Dakwah di Jalan Stoikisme

44 views

Katakanlah stoikisme mengajari kita untuk tidak larut dalam kesedihan, masa bodoh pada stigma, tidak ikut campur urusan orang, serta love self sebagai yang paling penting. Sehingga pertanyaannya adalah: “Apa amar makruf nahi mungkar akan disfungsi?”

Memang terbayang dan masuk akal jika tren stoa ini di masa depan akan menjadikan dakwah tidak sebagaimana biasa kita jumpai di acara-acara masyarakat, kajian, dan lainnya. Jika, peduli akan buruknya akhirat orang lain justru nanti akan menjadi pelanggaran etika? Atau, barangkali kekhawatiran itu hanya alibi dari pembiakan dakwah yang marah?

Advertisements

Justru stoikisme bagi saya dapat meminimalisasi pembiakan ekstremis dan radikalis agama. Bahkan, eksistensinya di tengah muda mudi akan mendorong diterapkannya asas-asas moderasi.

Tentu dengan beberapa hal. Pertama, dengan tidak menilai stoikisme sebagai ajaran berbahaya. Sebab, sikap indifferent stoa itu ditujukan untuk membatasi hasrat, emosi negatif, dan keputusan yang tidak logis, bukan semata-mata kebebasan liar meski bertumpu pada hukum alam sebagai tatanan logisnya (ERL. Tinambunan 2014: 33).

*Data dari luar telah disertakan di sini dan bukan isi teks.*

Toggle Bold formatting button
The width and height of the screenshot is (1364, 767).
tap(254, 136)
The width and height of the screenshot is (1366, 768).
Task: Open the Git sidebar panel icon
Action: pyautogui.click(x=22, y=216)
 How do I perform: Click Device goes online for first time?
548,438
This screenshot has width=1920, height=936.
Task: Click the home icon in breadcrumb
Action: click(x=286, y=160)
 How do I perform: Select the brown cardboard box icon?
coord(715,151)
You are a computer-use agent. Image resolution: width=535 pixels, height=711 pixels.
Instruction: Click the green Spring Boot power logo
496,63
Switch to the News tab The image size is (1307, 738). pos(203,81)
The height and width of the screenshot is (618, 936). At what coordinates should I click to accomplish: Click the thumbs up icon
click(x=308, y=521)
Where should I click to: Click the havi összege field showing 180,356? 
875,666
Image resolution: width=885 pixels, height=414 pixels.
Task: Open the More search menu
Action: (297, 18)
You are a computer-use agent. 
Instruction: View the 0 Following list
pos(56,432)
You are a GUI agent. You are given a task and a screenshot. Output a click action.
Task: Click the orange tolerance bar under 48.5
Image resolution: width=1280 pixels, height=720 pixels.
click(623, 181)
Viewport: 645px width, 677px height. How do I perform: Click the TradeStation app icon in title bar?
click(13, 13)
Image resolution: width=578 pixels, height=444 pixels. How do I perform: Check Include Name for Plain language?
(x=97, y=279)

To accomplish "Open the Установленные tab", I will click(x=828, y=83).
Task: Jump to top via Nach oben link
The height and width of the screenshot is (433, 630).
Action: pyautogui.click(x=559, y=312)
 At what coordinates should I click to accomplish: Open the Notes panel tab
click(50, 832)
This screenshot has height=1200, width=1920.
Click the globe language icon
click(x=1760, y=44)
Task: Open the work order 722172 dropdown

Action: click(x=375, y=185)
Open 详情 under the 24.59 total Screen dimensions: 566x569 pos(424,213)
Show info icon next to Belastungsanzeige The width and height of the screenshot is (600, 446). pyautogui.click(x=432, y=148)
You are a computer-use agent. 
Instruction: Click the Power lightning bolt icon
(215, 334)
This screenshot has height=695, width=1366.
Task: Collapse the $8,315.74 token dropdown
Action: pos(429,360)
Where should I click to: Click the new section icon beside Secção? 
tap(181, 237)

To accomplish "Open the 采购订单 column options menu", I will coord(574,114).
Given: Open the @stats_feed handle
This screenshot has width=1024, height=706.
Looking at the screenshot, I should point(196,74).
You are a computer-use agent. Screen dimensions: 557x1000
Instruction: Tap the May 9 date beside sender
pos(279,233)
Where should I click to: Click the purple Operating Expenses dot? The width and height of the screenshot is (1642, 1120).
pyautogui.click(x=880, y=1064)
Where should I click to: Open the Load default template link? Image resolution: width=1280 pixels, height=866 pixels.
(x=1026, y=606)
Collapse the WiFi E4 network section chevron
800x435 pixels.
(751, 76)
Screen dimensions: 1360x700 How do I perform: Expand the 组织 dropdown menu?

Seorang stoik akan cuek dengan kekacauan dan fokus melanjutkan hidup, sebab pikiran dan tindakan orang lain merupakan bagian dari tatanan semesta yang berada di luar kuasanya (Yosef Bilyarto, 2022: 69-71). Hal ini terlihat berseberangan dengan ayat-ayat dakwah dalam QS. Ali Imran [3]:104, QS. An-Nahl [16]125 dan lainya.

Demikian didasari oleh orientasi akhir hidup yang memang beda. Seorang stoik mengejar kebajikan sampai mati, tapi peduli akan kesan akhir dari hidupnya (Henry Manampiring, 2019: 276). Sedangkan, seorang muslim mengejar kebajikan, juga untuk kondisi sesudah mati, termasuk rasa tanggung jawab akan akhir hidup saudara muslimnya.

Justru, yang perlu kita perhatikan adalah bagaimana stoikisme mampu membentuk perilaku positif, tanpa saling mengoreksi satu-sama lain. Misalnya, pada dikotomi kontrol tersebut, yakni kesadaran pada apa yang mampu dan tidak bisa ia lakukan. Sehingga hal kedua yang perlu dilakukan adalah berhenti memaksakan diri dengan menyadari keterbatasan.

Sementara, radikalisme dan ekstremisme sendiri banyak dimotori dengan cita-cita Islam sebagai kebenaran universal agama yang dinilai terlalu terburu dan seakan-akan keluar dari prinsip kuasa Tuhan yang harusnya diyakini logis dan sudah teratur. Sebagaimana kaum stoik yang teguh percaya pada kosmos (tatanan semesta) sebagai tatanan logis, sebagai kriteria hidup dengan etika dengan kodrat sebagai nilai dan batasannya.

Popularitas stoikisme akhir-akhir ini membuktikan bahwa semua orang membutuhkan kekuatan spiritual untuk kekalutan hidup yang jauh dari hal-hal materi. Lain lagi saudara kita yang malah memangkas prinsip etika, berlogika dengan hasrat, sehingga yang tersisa hanya dirinya dan nama agamanya.

Stoikisme menawarkan cara bagaimana membaca kondisi, berpikir dan berperilaku dengan taktis. Dengan menyiasati gerak hatinya agar tidak terjebak pada emosi dan tidak bergantung pada selain kosmos. Artinya, tindakan dan perilaku adalah medium utama dalam mendemonstrasikan ajarannya tanpa harus menyalahi hal eksternal dari kodratnya.

Dengan kata lain, Islam juga bisa cukup dengan fokus beribadah dengan sadar batasan diri, sabar, menguatkan iman, dan menghargai perbedaan juga akan mengantar agama pada puncaknya, terlebih itu sesuai dengan teks yang otoritatif.

Jadi bisa dikatakan, bahwa inang dari konflik agama adalah ketergesaan penganutnya, atau bahkan eksistensi pribadi dengan dalih dakwah. Sebab, pendakwah yang paham tugasnya, tentu tahu waktu dan batasannya.